President Maaouya Sid’Ahmed Ould Taya, unseen by the public since the fighting began early Sunday, appeared before the nation in a brief speech broadcast from his presidential palace in Nouakchott and thanked soldiers who remained loyal to him.
Gunshots and explosions, which had rocked Nouakchott since early Sunday, subsided Monday afternoon and there were no reports of fighting elsewhere.
Canada: All mad cow tests negative
All tests on cattle linked to Canada’s lone case of mad cow disease came back negative, investigators reported Monday, while a Swiss expert said a few more cases of the illness probably exist in North America.
Dr. Ulrich Kihm, the former chief veterinary officer in Switzerland, praised the Canadian investigation as comprehensive but said his three-member panel, invited to assess the situation, would recommend tighter surveillance and testing.
Kihm said it was likely at least a few more cases of bovine spongiform encephalopathy, or BSE, exist in North America, and only an aggressive surveillance system would lower the risk of infected animals going undetected.
Canadian meat exports are safe from BSE, Kihm said, but it is harder to make that assurance for live cattle.
Russian: Chechnya gas official killed
In the latest attack on Moscow-backed authorities and businesses in Chechnya, the deputy director of the region’s natural gas network was shot and killed in his home, police said Monday.

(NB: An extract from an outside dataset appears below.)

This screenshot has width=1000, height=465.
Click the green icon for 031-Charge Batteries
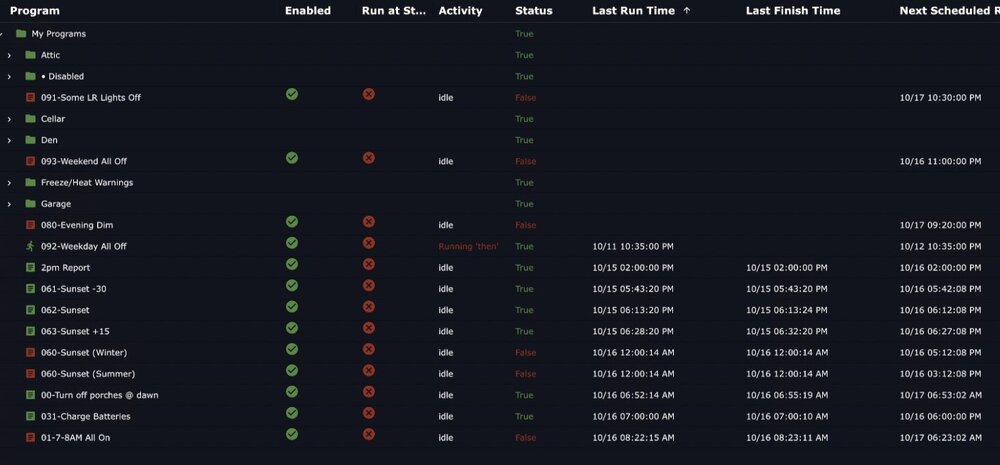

Masked intruders broke into Abdulla Arsanukayev’s home in the southwestern village of Katyr-Yurt before dawn Sunday, the press service of the Chechen Interior Ministry said. Arsanukayev was shot and killed by automatic-weapon fire.
Arsanukayev was deputy director of the Chechen Gasification Co., a state-backed firm responsible for gas supplies in the region. It was unclear whether political or business interests, or both, were the prime motivation for the killing.
Mexico City: Anti-bias law signed
President Vicente Fox signed a law Monday that bans all forms of discrimination, a groundbreaking measure in a nation struggling to overcome racism and other forms of bias.
“This signature makes this a historic date for our country,” Fox said. “It’s historic because it establishes that nobody should be excluded from their social well-being because of their ethnic origin, gender, age or religion.”
The measure that passed Monday first sought only to ban discrimination in the public sector, but after several months of debate it was vastly expanded and approved by both houses of Congress in April.
The law cancels out several smaller proposals that would have banned discrimination against women and Indians, or forbade employers from firing elderly employees or women who become pregnant, among other things.